Photographe : Patrick BOREN

En quoi consiste ton métier ?

Mon métier est à la frontière du politique et du technique avec des fonctions de Manager. Mettre en œuvre un projet d’équipe demande à la fois des compétences techniques, des compétences méthodologies et des compétences relationnelles. Sur le fond, dans mon métier, il est demandé d’avoir un niveau d’expertise multiple. C’est un métier à la fois de formateur et d’entraîneur.

 

Tu es polyvalent, à la fois sur le terrain et en charge de la partie administrative ?

Effectivement, j’ai fait beaucoup de terrain, mais maintenant, dans le cadre de mes fonctions de Directeur Technique Régional, je coordonne les huit Comités de l’Ile de France et neuf Conseillers Techniques Régionaux et cinquante-quatre techniques qui ont pour fonction de former les joueurs et les dirigeants. Je suis garant de l’application de la politique fédérale nationale au niveau de la Région Ile de France et au niveau des Comités départementaux.

Je dois essayer d’assurer la déclinaison de la politique Nationale ou Régionale en respectant les spécificités des territoires de l’Ile de France. 

 

Tu es donc Conseiller Technique Régional (CTR) au Comité de l’Essonne mais aussi à la Ligue l’Ile de France ? C’est-à-dire que tu es dirigeant à la Ligue (Région) et référent auprès du Comité (département de l’Essonne) ?
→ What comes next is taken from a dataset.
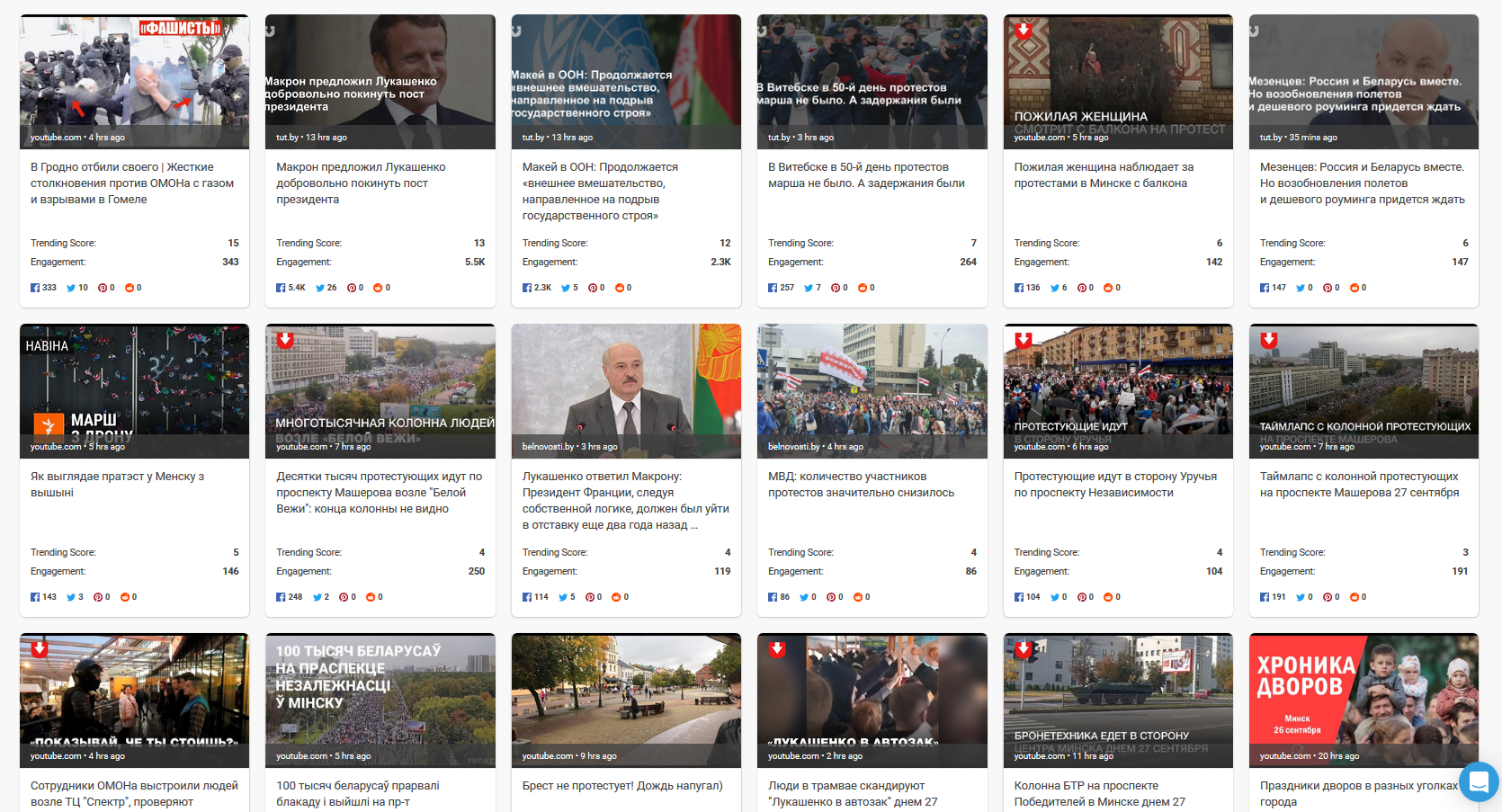Click Pinterest icon on Протестующие идут Уручья card
This screenshot has width=1502, height=812.
[x=1082, y=597]
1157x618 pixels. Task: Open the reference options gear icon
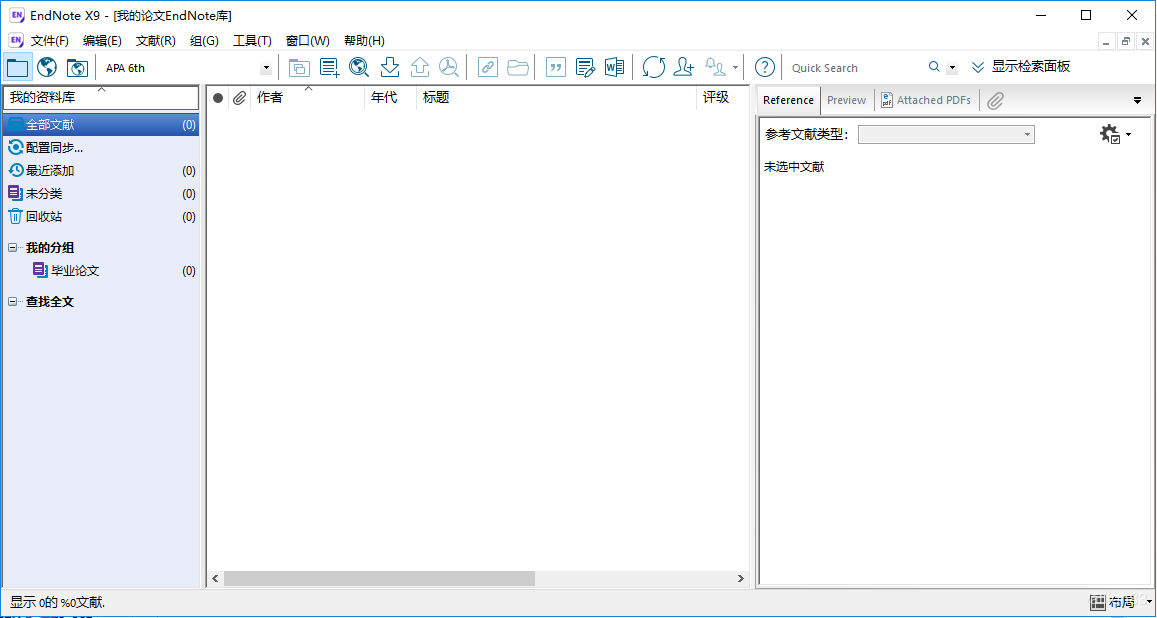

Exactement, j’ai la direction de la Ligue Ile de France et je suis en charge de sa coordination. C’est la raison pour laquelle j’ai deux Présidents. J’ai le Président de la Ligue qui est Germain Roesch, qui doit avoir une vision Régionale dans son développement et j’ai Nadine Mariaux qui est la Présidente du Comité Départemental. Nadine est garante de la mise en œuvre de la politique départementale.

 

Comment partages-tu ton temps et les priorités entre la Ligue (Région) et le (Département de l’Essonne) ?

C’est une gymnastique de l’emploi du temps. Pour faire simple, la Ligue Ile de France, est placée à la 7e position des Fédérations tous sports confondus. C’est dire que c’est une grosse Fédération et nécessite un investissement conséquent.  Je jongle avec les deux casquettes pour assurer les deux.

Photographe : Chino Rocha

Quel intérêt as-tu pour le digital en tant que Conseiller Technique Régional ?

Nous vivons dans ce monde-là. Ça permet d’être en contact avec d’avantage de personnes, d’avoir une visibilité différente, de travailler plus vite. Je suis connecté à ce qui se passe via les réseaux sociaux. Je suis connecté à tous les outils collaboratifs. Aujourd’hui, c’est ainsi que l’on travaille. Il faut essayer de se servir des nouveaux outils pour les adapter à nos méthodes de travail qui étaient, jusqu’à là, différentes.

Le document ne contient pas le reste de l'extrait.